Problem description.
Could you retype every record below exactly as it appears?

Exercise data.
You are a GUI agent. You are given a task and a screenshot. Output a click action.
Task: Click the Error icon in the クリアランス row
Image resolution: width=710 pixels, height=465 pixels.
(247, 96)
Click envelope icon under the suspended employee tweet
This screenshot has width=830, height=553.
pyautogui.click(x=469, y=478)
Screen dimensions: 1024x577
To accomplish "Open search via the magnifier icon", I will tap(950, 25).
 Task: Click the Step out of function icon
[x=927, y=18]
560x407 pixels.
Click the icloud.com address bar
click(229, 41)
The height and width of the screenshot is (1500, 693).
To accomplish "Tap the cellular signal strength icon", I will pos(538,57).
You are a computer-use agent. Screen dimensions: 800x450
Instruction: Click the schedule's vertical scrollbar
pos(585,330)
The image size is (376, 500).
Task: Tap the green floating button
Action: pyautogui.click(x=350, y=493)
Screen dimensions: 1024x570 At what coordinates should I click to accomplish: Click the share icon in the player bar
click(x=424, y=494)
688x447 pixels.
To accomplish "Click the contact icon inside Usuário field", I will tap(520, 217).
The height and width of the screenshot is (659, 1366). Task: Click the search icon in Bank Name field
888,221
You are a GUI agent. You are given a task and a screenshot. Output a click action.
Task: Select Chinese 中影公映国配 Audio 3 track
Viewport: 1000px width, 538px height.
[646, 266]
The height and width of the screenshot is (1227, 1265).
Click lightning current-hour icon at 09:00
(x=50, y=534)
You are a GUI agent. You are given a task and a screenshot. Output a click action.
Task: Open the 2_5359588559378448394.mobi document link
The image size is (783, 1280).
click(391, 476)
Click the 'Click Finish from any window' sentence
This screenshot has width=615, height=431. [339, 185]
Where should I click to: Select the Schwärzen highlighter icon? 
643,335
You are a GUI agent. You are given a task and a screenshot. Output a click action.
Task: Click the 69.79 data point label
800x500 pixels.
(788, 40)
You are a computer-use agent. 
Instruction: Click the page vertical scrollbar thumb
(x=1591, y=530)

Exercise result.
You are a GUI agent. You are given a task and a screenshot. Output a click action.
Task: Click the Error icon in the クリアランス row
Image resolution: width=710 pixels, height=465 pixels.
(247, 96)
Click envelope icon under the suspended employee tweet
This screenshot has width=830, height=553.
pyautogui.click(x=469, y=478)
Screen dimensions: 1024x577
To accomplish "Open search via the magnifier icon", I will tap(950, 25).
 Task: Click the Step out of function icon
[x=927, y=18]
560x407 pixels.
Click the icloud.com address bar
click(229, 41)
The height and width of the screenshot is (1500, 693).
To accomplish "Tap the cellular signal strength icon", I will pos(538,57).
You are a computer-use agent. Screen dimensions: 800x450
Instruction: Click the schedule's vertical scrollbar
pos(585,330)
The image size is (376, 500).
Task: Tap the green floating button
Action: pyautogui.click(x=350, y=493)
Screen dimensions: 1024x570 At what coordinates should I click to accomplish: Click the share icon in the player bar
click(x=424, y=494)
688x447 pixels.
To accomplish "Click the contact icon inside Usuário field", I will tap(520, 217).
The height and width of the screenshot is (659, 1366). Task: Click the search icon in Bank Name field
888,221
You are a GUI agent. You are given a task and a screenshot. Output a click action.
Task: Select Chinese 中影公映国配 Audio 3 track
Viewport: 1000px width, 538px height.
[646, 266]
The height and width of the screenshot is (1227, 1265).
Click lightning current-hour icon at 09:00
(x=50, y=534)
You are a GUI agent. You are given a task and a screenshot. Output a click action.
Task: Open the 2_5359588559378448394.mobi document link
The image size is (783, 1280).
click(391, 476)
Click the 'Click Finish from any window' sentence
This screenshot has width=615, height=431. [339, 185]
Where should I click to: Select the Schwärzen highlighter icon? 
643,335
You are a GUI agent. You are given a task and a screenshot. Output a click action.
Task: Click the 69.79 data point label
800x500 pixels.
(788, 40)
You are a computer-use agent. 
Instruction: Click the page vertical scrollbar thumb
(x=1591, y=530)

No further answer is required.